Record list:

>> Begin

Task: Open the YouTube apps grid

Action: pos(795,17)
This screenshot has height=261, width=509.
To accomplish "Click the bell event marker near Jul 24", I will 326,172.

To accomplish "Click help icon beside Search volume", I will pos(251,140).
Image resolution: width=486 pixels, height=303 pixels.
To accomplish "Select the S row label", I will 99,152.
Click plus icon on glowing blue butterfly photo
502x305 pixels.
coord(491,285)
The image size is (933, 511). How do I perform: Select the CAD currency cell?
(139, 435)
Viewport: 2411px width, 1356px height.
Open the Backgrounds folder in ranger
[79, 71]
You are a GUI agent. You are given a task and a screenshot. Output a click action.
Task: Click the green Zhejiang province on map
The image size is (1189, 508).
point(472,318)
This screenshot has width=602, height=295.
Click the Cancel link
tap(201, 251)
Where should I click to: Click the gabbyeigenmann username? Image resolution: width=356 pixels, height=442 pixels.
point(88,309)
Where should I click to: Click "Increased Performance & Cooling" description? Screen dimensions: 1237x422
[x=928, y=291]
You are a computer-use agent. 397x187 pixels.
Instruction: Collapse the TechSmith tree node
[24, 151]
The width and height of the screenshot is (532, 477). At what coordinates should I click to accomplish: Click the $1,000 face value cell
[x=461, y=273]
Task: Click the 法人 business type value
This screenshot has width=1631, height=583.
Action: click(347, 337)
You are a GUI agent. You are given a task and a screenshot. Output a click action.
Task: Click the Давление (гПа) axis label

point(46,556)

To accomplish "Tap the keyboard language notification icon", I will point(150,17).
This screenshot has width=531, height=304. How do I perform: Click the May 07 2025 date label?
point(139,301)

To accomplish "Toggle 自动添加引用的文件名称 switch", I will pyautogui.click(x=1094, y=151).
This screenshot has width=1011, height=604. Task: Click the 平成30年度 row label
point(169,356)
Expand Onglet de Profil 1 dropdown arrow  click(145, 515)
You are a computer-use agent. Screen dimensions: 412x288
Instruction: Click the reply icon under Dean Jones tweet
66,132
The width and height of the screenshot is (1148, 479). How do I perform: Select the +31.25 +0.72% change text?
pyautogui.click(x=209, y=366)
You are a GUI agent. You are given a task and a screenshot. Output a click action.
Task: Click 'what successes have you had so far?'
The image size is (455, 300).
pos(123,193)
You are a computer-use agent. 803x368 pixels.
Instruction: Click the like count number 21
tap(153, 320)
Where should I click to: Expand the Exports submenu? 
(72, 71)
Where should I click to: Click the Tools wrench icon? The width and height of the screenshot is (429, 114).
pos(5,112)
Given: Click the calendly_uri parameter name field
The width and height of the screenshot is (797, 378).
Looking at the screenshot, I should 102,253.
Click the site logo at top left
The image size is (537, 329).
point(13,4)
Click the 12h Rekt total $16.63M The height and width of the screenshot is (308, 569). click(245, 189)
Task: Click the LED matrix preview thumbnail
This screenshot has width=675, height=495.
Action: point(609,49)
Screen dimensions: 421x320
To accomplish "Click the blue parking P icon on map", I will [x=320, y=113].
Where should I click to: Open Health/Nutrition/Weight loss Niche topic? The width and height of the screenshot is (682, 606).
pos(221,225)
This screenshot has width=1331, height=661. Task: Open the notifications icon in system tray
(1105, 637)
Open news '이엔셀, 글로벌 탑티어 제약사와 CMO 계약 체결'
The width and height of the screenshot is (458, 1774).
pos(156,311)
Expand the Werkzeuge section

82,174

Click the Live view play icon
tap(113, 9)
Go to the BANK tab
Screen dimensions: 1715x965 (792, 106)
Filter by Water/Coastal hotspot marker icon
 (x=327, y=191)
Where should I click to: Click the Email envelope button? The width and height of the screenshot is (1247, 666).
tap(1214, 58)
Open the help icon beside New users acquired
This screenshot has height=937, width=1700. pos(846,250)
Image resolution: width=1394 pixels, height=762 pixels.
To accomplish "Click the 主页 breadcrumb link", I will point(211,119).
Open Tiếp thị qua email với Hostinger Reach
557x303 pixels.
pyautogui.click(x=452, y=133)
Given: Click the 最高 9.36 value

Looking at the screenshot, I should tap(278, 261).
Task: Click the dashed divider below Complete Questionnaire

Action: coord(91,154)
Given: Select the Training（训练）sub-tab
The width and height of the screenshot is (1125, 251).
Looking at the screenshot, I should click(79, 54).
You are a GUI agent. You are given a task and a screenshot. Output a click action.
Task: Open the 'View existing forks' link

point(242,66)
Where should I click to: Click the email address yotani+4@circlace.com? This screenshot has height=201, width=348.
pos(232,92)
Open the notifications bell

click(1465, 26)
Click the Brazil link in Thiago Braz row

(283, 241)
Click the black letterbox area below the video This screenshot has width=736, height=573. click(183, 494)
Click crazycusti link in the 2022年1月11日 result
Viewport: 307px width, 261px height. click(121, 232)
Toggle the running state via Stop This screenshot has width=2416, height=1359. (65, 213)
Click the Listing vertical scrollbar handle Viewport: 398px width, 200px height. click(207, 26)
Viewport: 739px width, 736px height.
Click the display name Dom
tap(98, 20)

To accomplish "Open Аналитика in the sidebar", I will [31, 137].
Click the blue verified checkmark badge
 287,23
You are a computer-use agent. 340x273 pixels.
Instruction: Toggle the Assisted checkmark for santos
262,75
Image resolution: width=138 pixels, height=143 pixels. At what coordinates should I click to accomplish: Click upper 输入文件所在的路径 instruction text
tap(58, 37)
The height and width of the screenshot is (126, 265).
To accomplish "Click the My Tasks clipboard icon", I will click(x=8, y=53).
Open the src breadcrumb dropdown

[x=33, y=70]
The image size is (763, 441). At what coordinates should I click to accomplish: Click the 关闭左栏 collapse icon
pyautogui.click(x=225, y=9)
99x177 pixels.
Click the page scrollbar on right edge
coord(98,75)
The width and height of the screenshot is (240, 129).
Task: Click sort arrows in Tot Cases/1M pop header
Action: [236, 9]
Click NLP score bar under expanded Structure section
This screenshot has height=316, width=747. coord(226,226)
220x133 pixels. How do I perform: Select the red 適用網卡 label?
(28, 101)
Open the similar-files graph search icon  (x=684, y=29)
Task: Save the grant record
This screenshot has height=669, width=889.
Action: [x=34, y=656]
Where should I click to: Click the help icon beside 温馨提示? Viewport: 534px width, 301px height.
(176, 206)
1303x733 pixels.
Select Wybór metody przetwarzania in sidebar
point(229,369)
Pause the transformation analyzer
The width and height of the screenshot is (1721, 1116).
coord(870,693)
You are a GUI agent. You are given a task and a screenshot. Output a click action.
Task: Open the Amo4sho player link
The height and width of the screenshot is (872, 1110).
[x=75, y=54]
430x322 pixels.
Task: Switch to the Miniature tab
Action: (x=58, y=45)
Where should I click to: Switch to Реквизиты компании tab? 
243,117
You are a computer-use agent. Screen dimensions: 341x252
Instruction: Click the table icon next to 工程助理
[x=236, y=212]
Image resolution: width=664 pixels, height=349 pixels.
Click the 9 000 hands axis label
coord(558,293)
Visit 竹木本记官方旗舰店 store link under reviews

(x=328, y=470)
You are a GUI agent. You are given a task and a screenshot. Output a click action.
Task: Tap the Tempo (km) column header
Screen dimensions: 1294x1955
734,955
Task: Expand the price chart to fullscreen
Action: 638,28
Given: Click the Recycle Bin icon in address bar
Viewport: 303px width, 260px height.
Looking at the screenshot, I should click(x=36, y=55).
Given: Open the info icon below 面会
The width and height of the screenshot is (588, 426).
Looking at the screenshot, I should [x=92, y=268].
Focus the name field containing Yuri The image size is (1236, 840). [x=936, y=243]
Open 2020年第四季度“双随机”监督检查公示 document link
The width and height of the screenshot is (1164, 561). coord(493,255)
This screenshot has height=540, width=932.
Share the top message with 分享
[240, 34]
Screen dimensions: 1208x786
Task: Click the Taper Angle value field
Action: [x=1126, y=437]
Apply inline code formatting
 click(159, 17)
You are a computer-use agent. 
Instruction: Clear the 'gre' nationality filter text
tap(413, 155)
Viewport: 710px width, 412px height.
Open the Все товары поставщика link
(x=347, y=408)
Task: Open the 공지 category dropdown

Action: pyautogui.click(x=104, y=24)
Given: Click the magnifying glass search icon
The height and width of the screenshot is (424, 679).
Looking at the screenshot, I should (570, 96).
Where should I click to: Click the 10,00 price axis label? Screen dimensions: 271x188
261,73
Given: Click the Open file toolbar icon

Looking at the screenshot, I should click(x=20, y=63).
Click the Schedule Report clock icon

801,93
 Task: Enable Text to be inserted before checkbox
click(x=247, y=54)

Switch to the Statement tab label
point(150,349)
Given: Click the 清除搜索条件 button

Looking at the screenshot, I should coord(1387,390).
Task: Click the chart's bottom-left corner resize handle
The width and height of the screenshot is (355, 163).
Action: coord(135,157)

>> End

What you will do:
List every line above that contains the string "price". Case counts.

Exercise response:
Task: Expand the price chart to fullscreen
Where should I click to: Click the 10,00 price axis label? Screen dimensions: 271x188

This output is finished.